Lors de l’audience qui s’est tenue le 3 décembre dernier, le rapporteur public a relevé la « faiblesse » et l’absence de « pertinence » des arguments de l’État pour justifier son refus, un « point difficile du dossier » qui n’était « pas à l’avantage de l’administration ». Comme l’explique le jugement du tribunal, le ministère des finances n’a pas même mandaté de représentant à l’audience et n’a « produit aucune pièce justificative pour appuyer ses allégations au cours de l’instruction ».

Le tribunal administratif de Cayenne, en Guyane, donne six mois à l’État pour prolonger pendant vingt-cinq ans les deux concessions de la Compagnie Montagne d’Or, rouvrant la voie au plus grand projet d’extraction d’or de France.

Mauvaise nouvelle en Guyane, à la veille de Noël.
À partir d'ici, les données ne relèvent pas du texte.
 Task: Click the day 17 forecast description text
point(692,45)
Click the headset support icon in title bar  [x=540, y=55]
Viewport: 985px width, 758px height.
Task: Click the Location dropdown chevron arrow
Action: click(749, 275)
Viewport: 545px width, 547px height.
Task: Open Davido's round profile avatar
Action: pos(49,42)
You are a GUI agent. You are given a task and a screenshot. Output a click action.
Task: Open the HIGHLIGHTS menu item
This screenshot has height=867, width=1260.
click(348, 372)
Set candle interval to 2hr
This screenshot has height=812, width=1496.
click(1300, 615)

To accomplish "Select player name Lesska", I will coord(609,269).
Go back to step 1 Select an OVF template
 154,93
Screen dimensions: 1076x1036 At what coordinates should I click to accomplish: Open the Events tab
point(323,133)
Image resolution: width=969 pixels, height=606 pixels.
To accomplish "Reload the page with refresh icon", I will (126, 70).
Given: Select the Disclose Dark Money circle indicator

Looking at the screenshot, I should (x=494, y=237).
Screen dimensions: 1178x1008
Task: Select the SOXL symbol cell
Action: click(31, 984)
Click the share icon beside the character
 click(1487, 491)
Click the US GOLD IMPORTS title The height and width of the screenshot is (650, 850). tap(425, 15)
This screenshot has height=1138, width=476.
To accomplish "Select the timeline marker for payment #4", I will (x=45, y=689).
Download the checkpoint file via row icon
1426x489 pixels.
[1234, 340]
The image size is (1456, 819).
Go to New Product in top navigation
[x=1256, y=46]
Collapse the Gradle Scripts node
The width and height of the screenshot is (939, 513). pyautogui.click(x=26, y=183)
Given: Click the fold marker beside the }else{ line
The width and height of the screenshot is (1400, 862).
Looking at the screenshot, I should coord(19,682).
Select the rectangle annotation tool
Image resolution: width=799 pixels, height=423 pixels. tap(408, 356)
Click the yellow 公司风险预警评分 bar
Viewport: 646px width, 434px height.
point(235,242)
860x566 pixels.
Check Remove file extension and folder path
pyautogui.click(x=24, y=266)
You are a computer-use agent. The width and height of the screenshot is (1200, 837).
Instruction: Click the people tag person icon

Jeudi 24 décembre, le tribunal administratif de Cayenne a ordonné à l’État de prolonger sur une durée de vingt-cinq ans les concessions minières de la Compagnie Montagne d’Or, « dans un délai de six mois ». C’est un revers immense pour la centaine d’associations et les milliers de citoyens qui luttent depuis des années contre les deux plus grands projets d’extraction d’or de France.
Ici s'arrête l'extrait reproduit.